Krankenhäuser: Unterfinanzierung von über 3 Milliarden Euro

Der Investitionsbedarf der deutschen Krankenhäuser ist wie in den Vorjahren gleichbleibend hoch und wird nach wie vor nicht ausreichend durch die Investitionskostenfinanzierung der Länder gedeckt. Das ergibt der aktuelle Katalog der Investitionsbewertungsrelationen zur Bemessung des Investitionsbedarfes der Krankenhäuser, auf den sich die Deutsche Krankenhausgesellschaft (DKG), der Spitzenverband der Gesetzlichen Krankenkassen (GKV-SV) und der Verband der Privaten Krankenversicherung (PKV) geeinigt haben.

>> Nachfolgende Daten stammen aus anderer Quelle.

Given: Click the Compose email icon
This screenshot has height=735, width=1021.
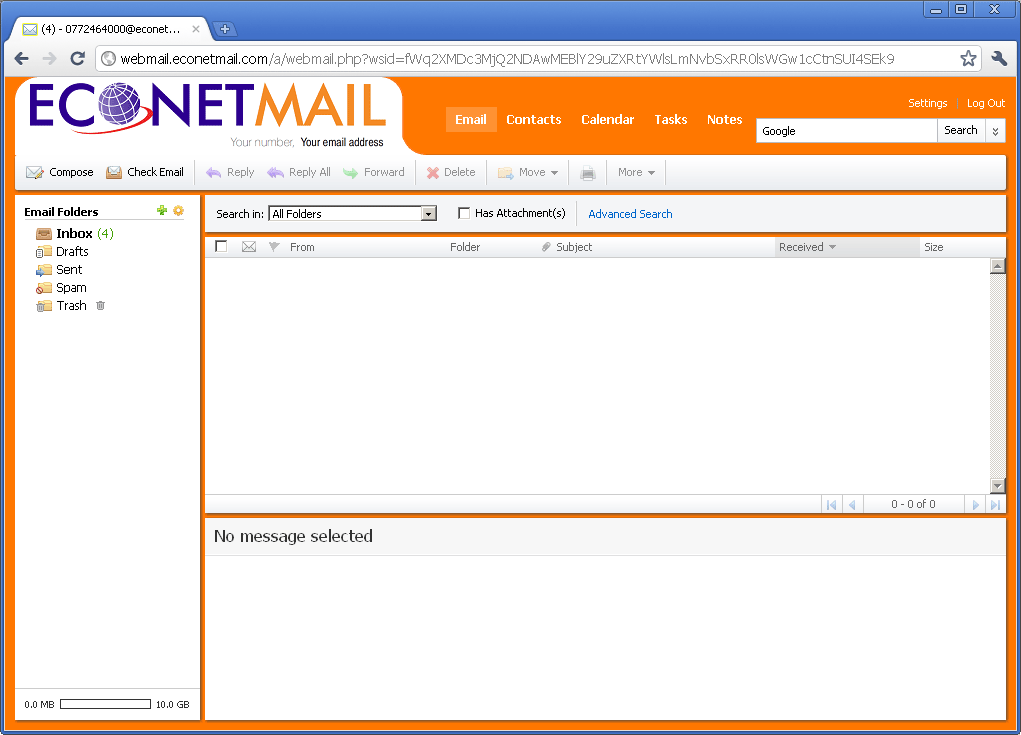Looking at the screenshot, I should tap(34, 172).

Der bestandserhaltende Investitionsbedarf der Krankenhäuser liegt demnach bundesweit bei mehr als sechs Milliarden Euro pro Jahr und damit in der Größenordnung der Vorjahre. Die Bundesländer decken aber seit Jahren höchstens die Hälfte dieses Bedarfes ab, obwohl sie gesetzlich zur Finanzierung der Investitionskosten verpflichtet sind. Die Investitionsbewertungsrelationen sollen den Bundesländern helfen, die Investitionsmittel für Krankenhäuser besser zu kalkulieren und gezielter zu verteilen.